Monetary Policy Under Hysteresis
Last Draft: Coming Soon
Abstract: Recent evidence suggests that monetary policy persistently affects labor and total factor productivity and can be non-neutral in the longer run. This paper studies policy implications of the long-run monetary non-neutrality as well as possible sources of why monetary policy can influence the economywide productivity in the first place. Using the data on labor market conditions in R&D intensive sectors of the U.S. economy I document that restrictive monetary policy significantly depresses labor hours in these sectors which can be viewed as possible explanation for the former observation. I then develop a business cycle model extended with endogenous technological knowledge formation mechanism and endogenous growth.

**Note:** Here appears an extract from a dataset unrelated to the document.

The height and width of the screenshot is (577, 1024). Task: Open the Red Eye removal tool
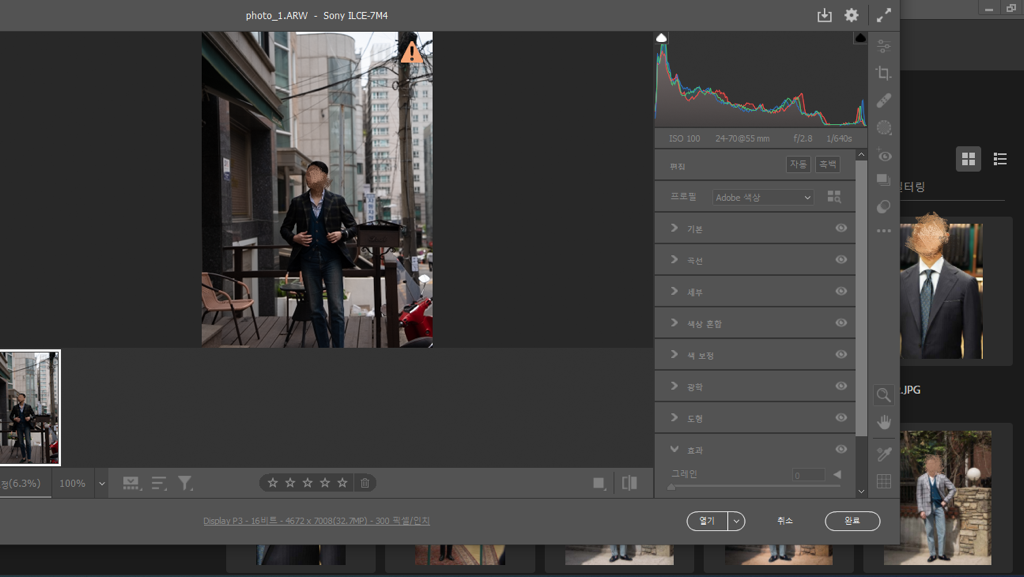click(883, 155)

Using this model I estimate that the long-run losses from 1 p.p. nominal interest rate hike can reach up to 2.8-6.8% of the pre-hike level of output. Under hysteresis central bank's priorities should be shifted away from inflation stabilization goal toward the objective of stabilizing the output instead. The optimal (Ramsey) policy regime implies a decisive nominal interest rate cut in response to negative inflationary shock. The optimized simple policy rule requires substantially higher weight on the GDP growth term in the central bank's reaction function though this does not fully allow the latter to achieve the dynamics of the main macroeconomic aggregates implied by the optimal (Ramsey) policy regime conditional on negative inflationary shock.